ON THE SEA
“Of The People, By The People, For The People.”

On U. S. Ships, Colored men deserve
More than to cook or meals to serve;
And some are worthy of better fates
Than be only stewards and gunners’ mates.

Miss “Annapolis-Stevens” should never forget
Foreign nations are looking in shocking regret
At her vamping white boys, for caresses to get
In this School where one Colored has studied but yet.
Harrison.

In regard to the Colored men who took part in Naval strifes on the high seas, it has been estimated that at least ten thousand of them served in the Navy during the World War. While they were not allowed to advance in the Navy in proportion to their advancement in the Army, nevertheless, Colored college graduates and students, fully knowing such facts, put aside for the time being their educational ambitions and careers, entered the Navy and patriotically as well as unselfishly served in the menial positions of stewards, cooks and mess boys. And judging from the sleek full cheeks and plump round bodies of the officers and sailors aboard the vessels, those Colored boys, who were broad-minded and big-hearted enough to put down college pride and take up in its place national patriotism, went into galley and mess rooms and used the same kind of brain power in wrestling with pots and pans, foods and dishes as they had so brilliantly used in tussling with slippery mathematical, historical and linguistic problems when in their college class-rooms.

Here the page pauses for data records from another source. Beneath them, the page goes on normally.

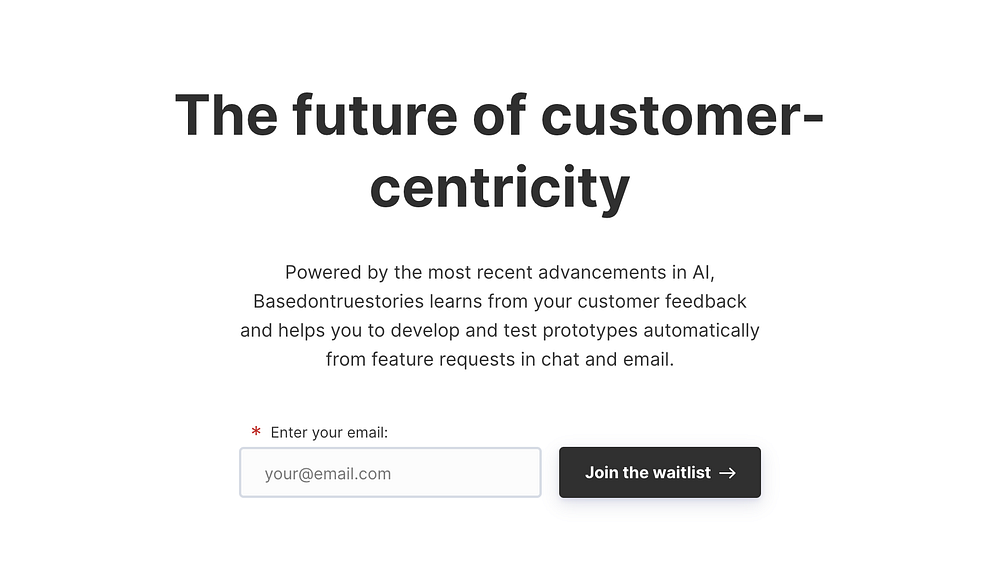Viewport: 1000px width, 577px height.
Task: Click the word "centricity" in the heading
Action: click(x=499, y=187)
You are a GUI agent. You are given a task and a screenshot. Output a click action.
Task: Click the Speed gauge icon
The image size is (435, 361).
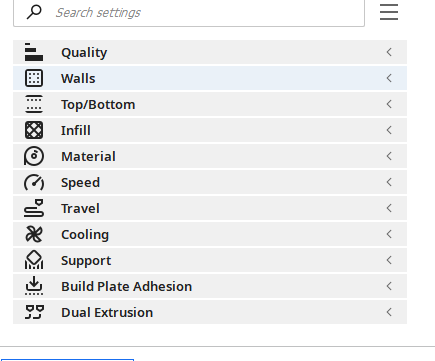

And who but God has an accurate record of the noble deeds humbly performed by many of those entrapped and unrescued Colored firemen and stokers who to the very last possible moment kept up the motor powers of their vessels in trying to outspeed and outdodge the death dealing submarine torpedoes? Those swift snakelike missives were always aimed and usually struck at either the life-giving lungs (fire rooms) or the pulsating hearts (engine rooms) of their objects. And it was in those vital organs of several great sea-ploughing vessels where many feverishly working, loyally dying and unsung Colored heroes went down to forever sleep in the dark deep chambers of “Father Neptune.”

THE STEVEDORES

While their duties, not being on the battle fields nor firing lines, called forth no spectacular incidents, citations for bravery or award of medals, nevertheless, the work of the stevedores was as important and valuable as the efforts of any other division in the World War. And their giant strengths and swiftness of movements in loading and unloading supply transports on both sides of the Atlantic Ocean played a very very clever part in helping the world to finally get a Zbyszko “toe-hold” a Stecher “scissors-hold” and a Lewis “strangle-hold” upon Germany and gradually forcing her shoulders backward and flat upon the universal mat of democracy.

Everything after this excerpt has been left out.